After some more info dumping about Horcruces, Harry starts angsting about Dumbledore again, wishing, as he did in chapter 2, that they had spent more time together, gazing into each other’s eyes, sharing the secrets of their souls, learning everything about each other...No, there’s nothing gay going on here. Just keep telling yourselves that, Potter apologists.
His musings are shattered when an enraged Molly Weasley slams open the bedroom door, demanding the Trios help with sorting wedding presents. Where did all these presents come from? We’ve seen no indication before that the Weasleys had much of a social life. Are they all from furrin acquaintances of the Delacours?
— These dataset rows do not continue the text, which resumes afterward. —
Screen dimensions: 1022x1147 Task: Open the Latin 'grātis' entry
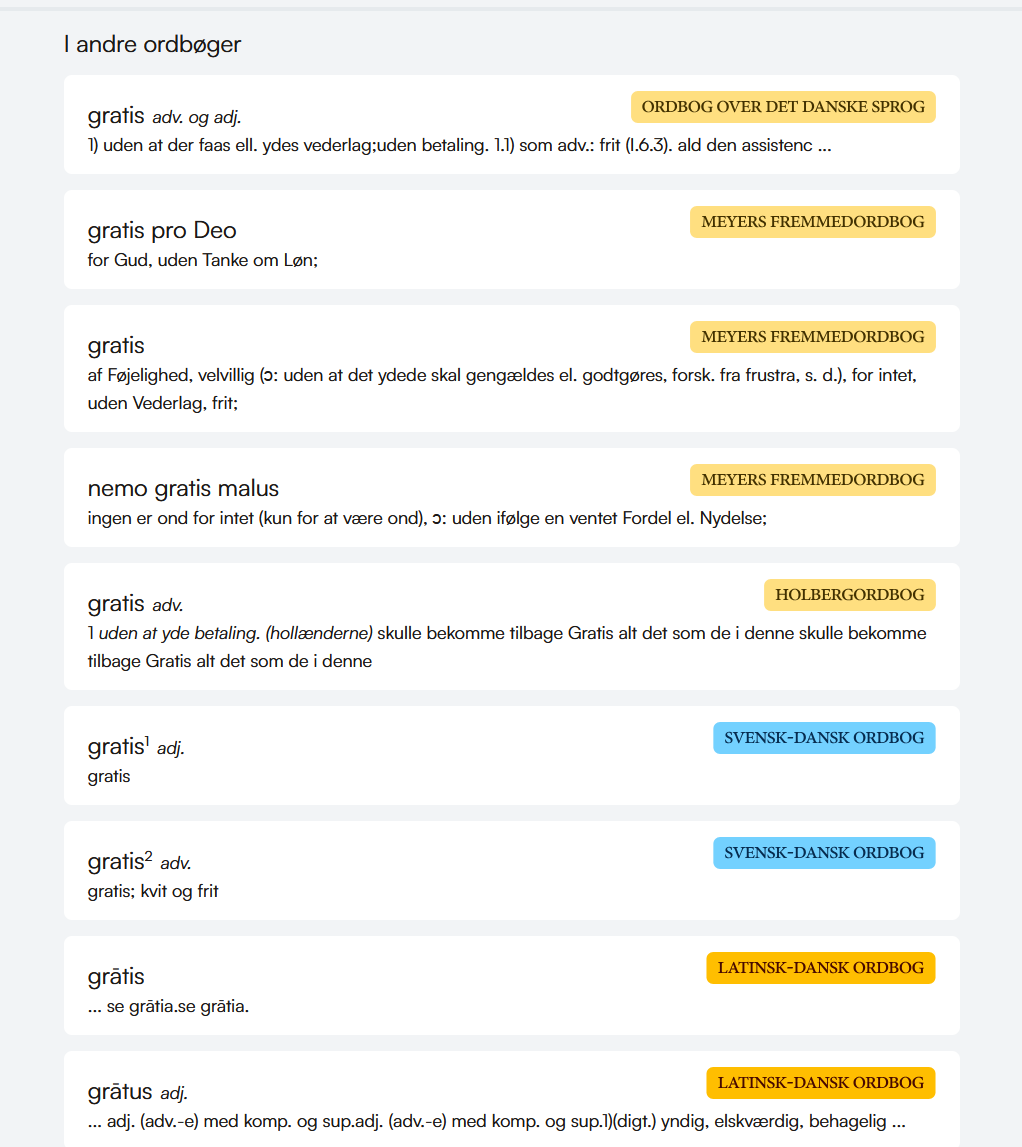511,985

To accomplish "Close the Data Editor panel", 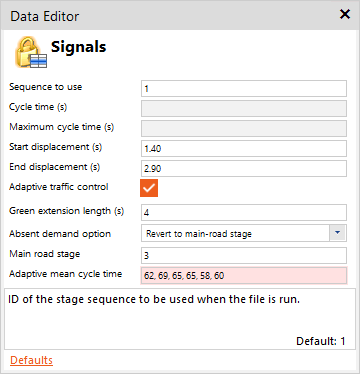I will tap(345, 14).
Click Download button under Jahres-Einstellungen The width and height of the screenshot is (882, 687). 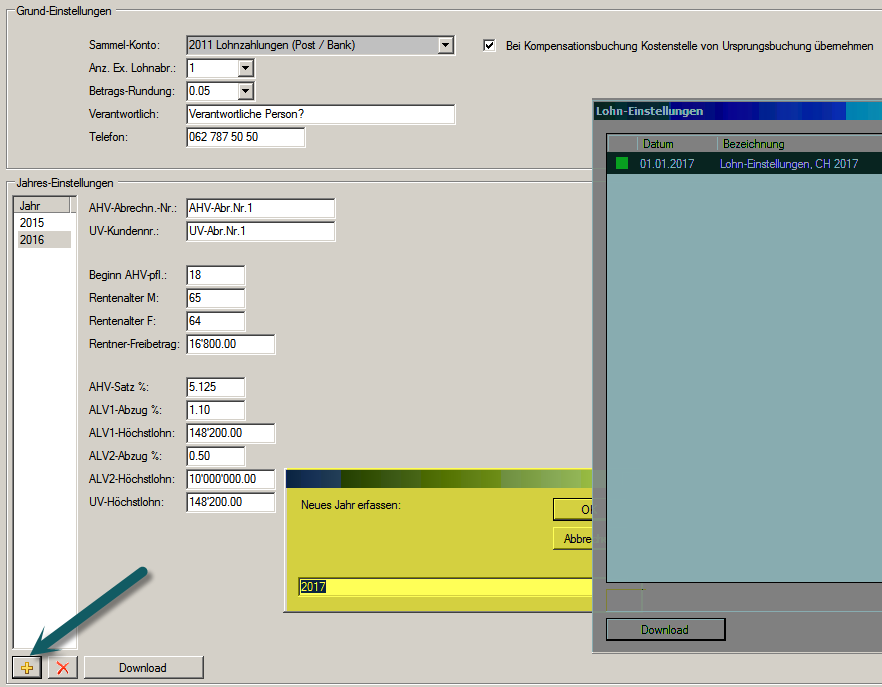(x=143, y=668)
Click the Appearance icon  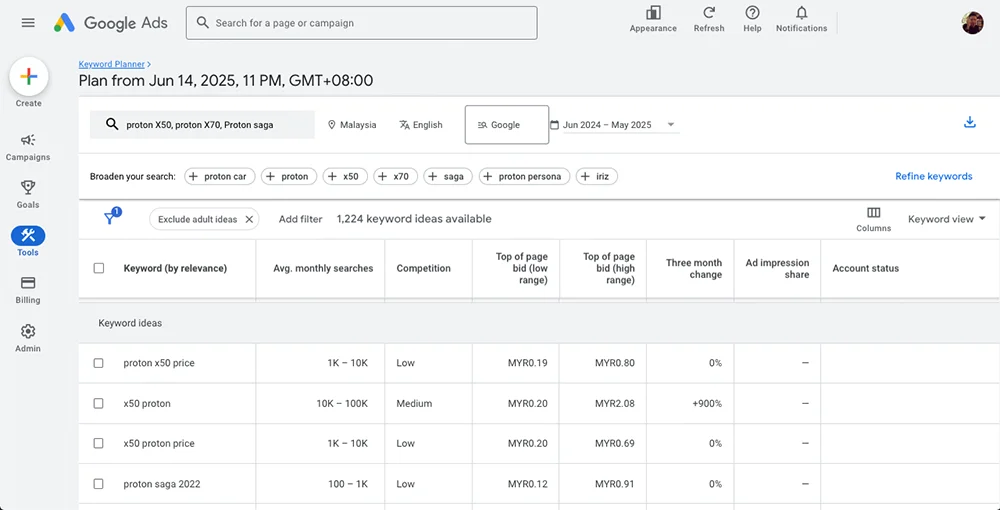(653, 13)
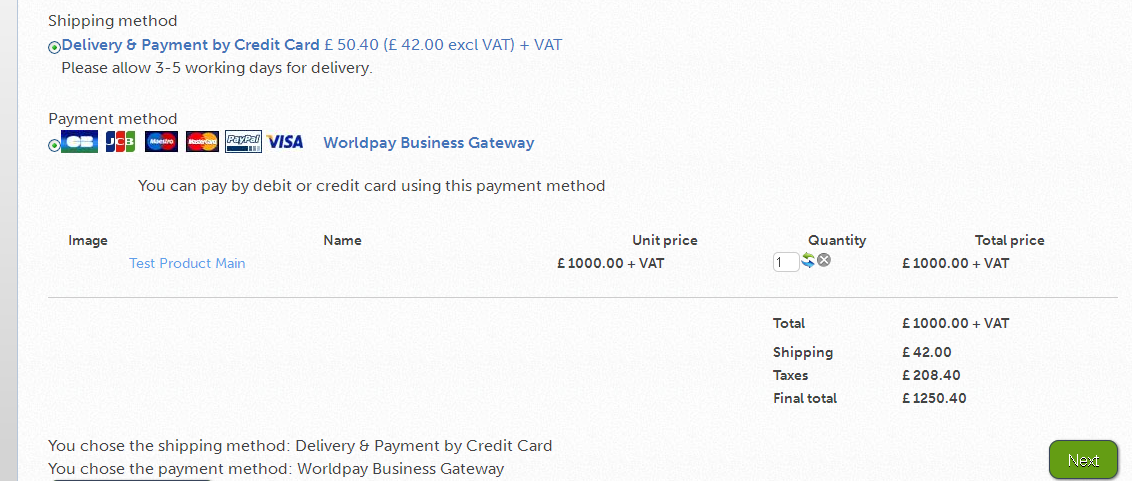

The Delacours arrive and prove, despite their foreignness, to be gracious people with far better manners than their hosts. For some reason, everybody is crammed into the house, instead of putting the Delacours, at least, into one of those expanding magical tents that figures so boringly prominently in the story later. Since the security spells are on the entire Weasley property, there’s no reason a tent couldn’t be set up in the yard to relieve overcrowding in the house.
Molly asks Harry how he wants to celebrate his birthday, and he starts angsting again about all the trouble he’s putting her to. Maybe I should keep a tally of all the times in this book Harry angsts about something he shouldn’t.